══ Given records

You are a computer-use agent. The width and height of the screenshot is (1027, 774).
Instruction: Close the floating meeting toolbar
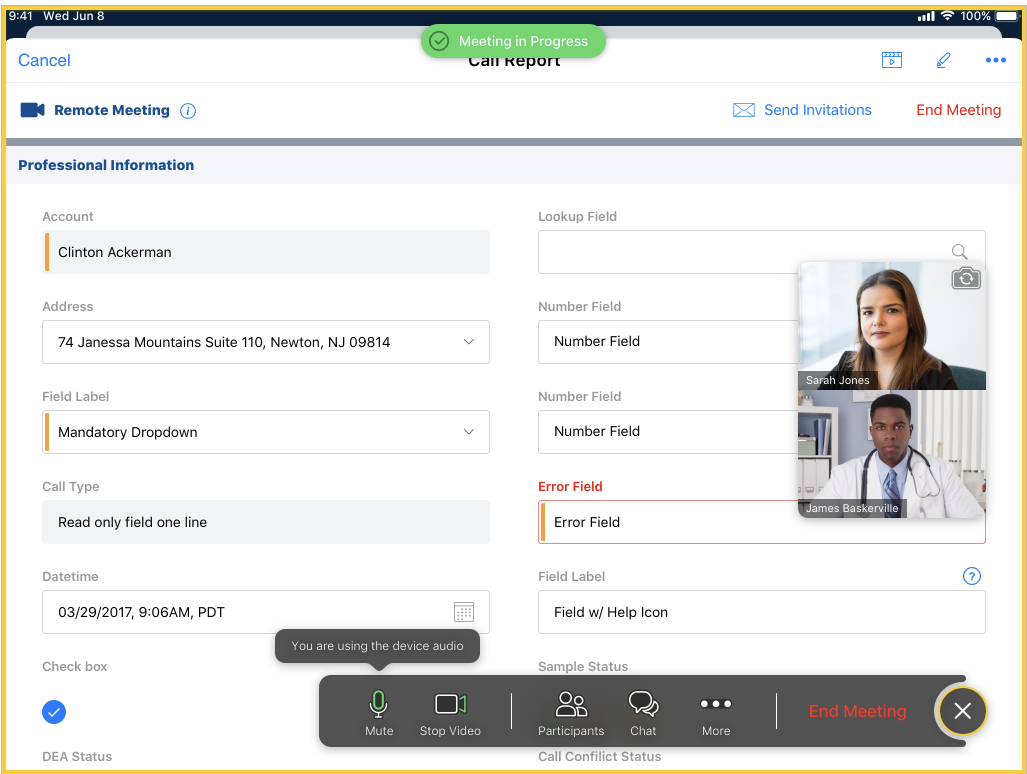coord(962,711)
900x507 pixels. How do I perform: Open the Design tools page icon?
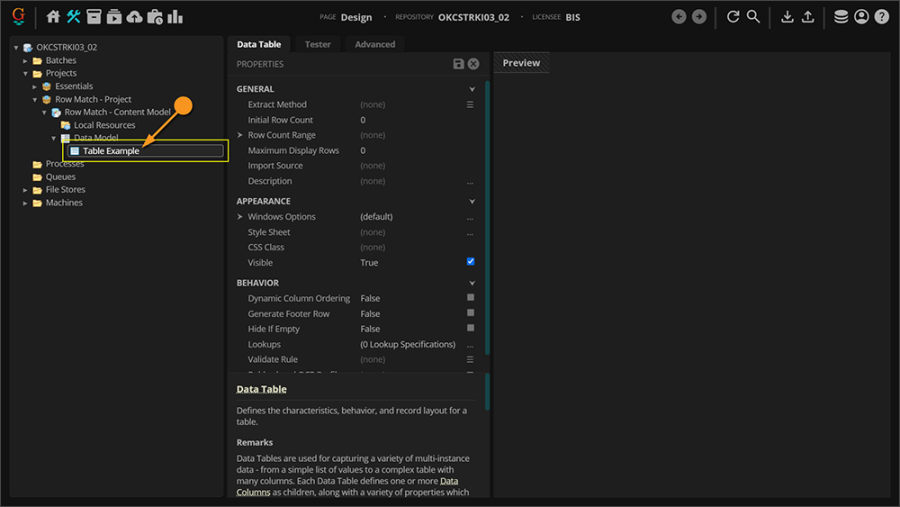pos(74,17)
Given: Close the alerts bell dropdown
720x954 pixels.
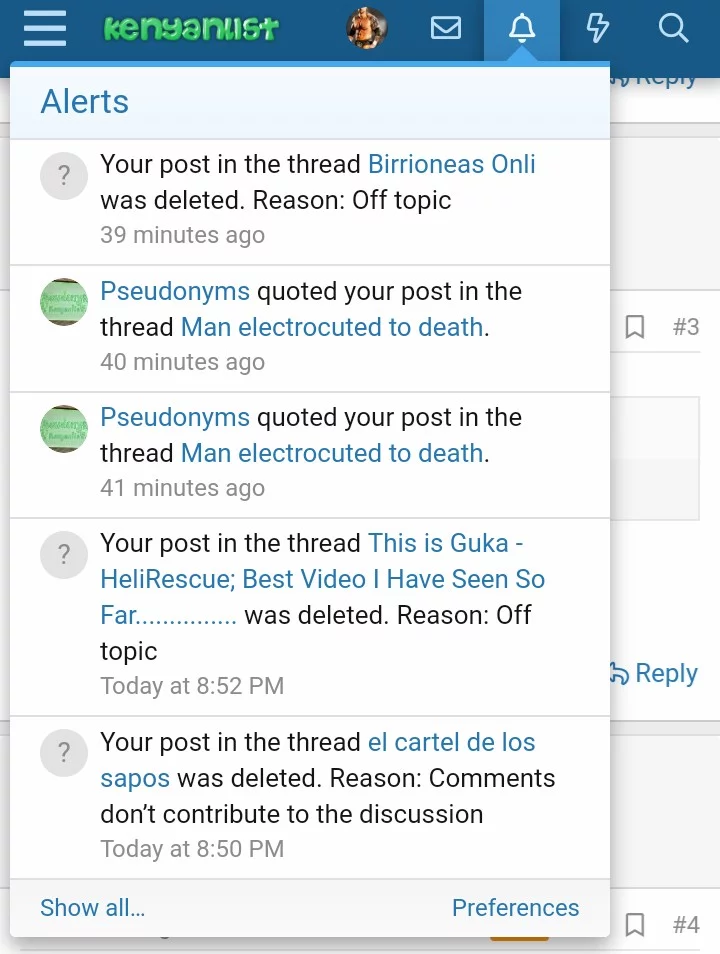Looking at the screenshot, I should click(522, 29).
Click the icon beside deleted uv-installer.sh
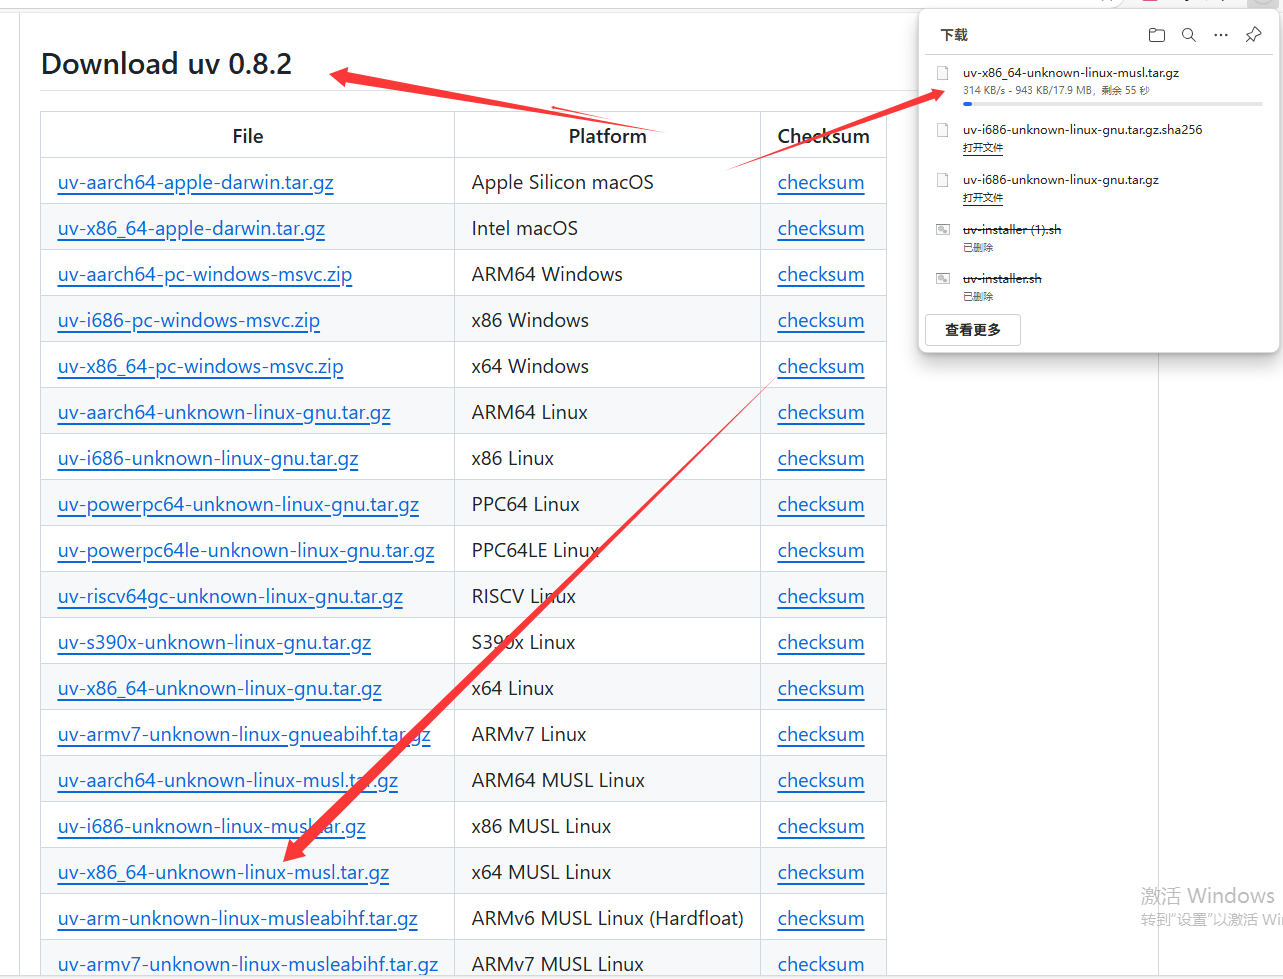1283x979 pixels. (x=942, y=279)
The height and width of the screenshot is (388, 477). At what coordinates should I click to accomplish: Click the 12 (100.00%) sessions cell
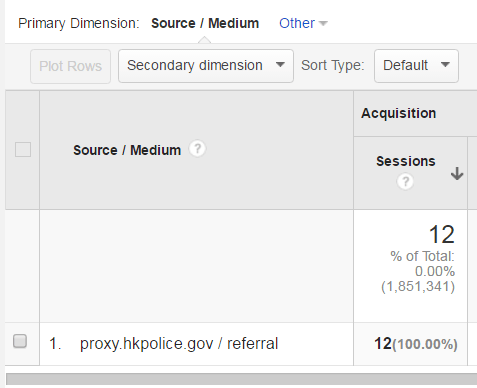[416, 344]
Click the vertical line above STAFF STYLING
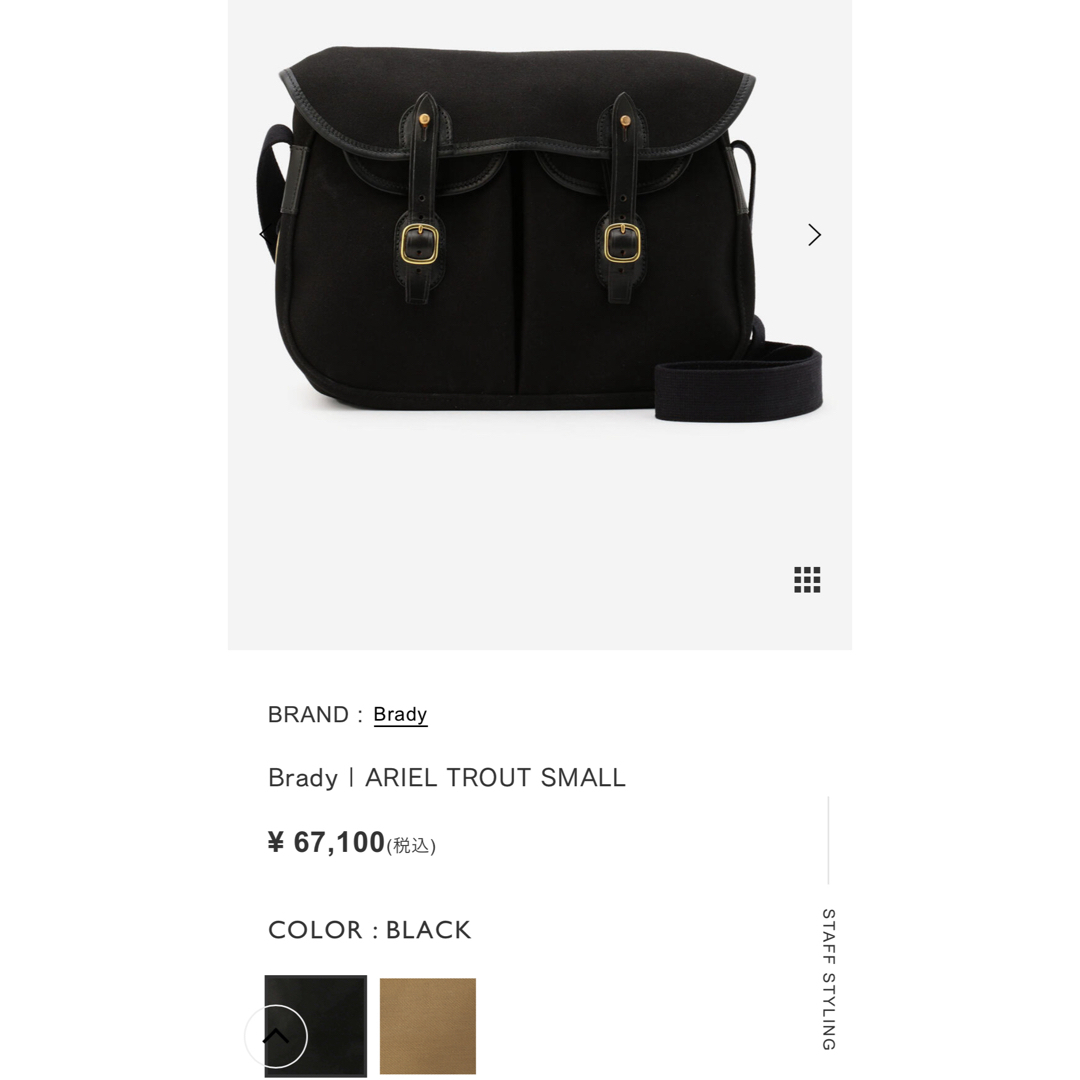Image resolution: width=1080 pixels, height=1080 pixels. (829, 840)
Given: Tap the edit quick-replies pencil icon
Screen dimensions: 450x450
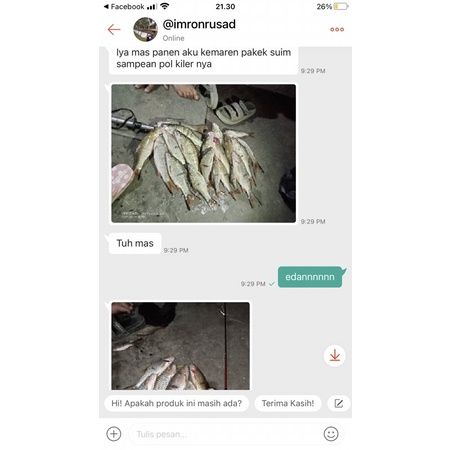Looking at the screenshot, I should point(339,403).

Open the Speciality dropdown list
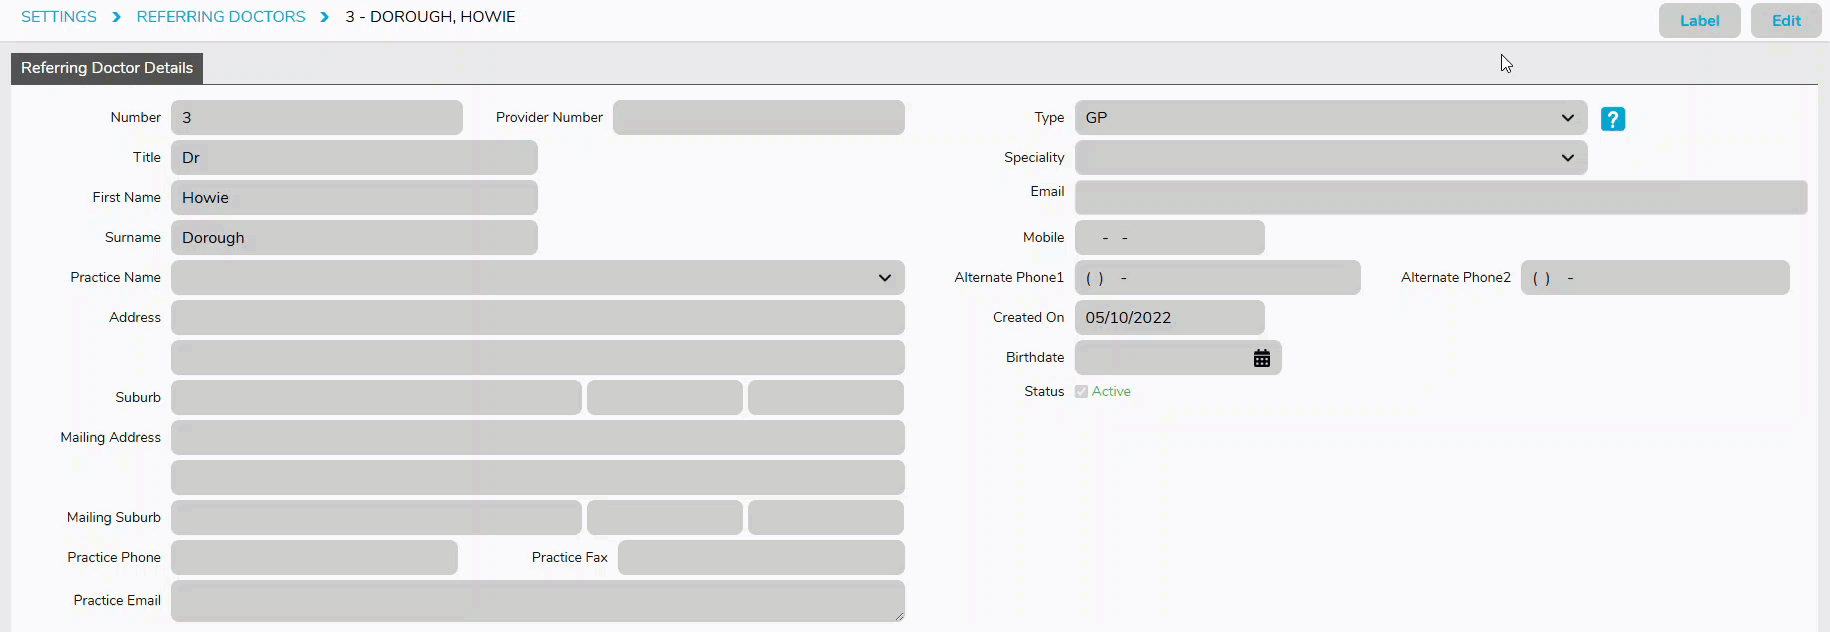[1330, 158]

════

**Exercise requirements:**
Reproduce every entry exactly; images stay out.

**Task output:**
You are a computer-use agent. The width and height of the screenshot is (1027, 774).
Instruction: Close the floating meeting toolbar
coord(962,711)
900x507 pixels. How do I perform: Open the Design tools page icon?
pos(74,17)
Given: Close the alerts bell dropdown
720x954 pixels.
Looking at the screenshot, I should click(522, 29).
Click the icon beside deleted uv-installer.sh
1283x979 pixels. (x=942, y=279)
The height and width of the screenshot is (388, 477). At what coordinates should I click to accomplish: Click the 12 (100.00%) sessions cell
[416, 344]
Click the vertical line above STAFF STYLING
Image resolution: width=1080 pixels, height=1080 pixels. (829, 840)
Given: Tap the edit quick-replies pencil icon
Screen dimensions: 450x450
Looking at the screenshot, I should point(339,403).

Open the Speciality dropdown list
[1330, 158]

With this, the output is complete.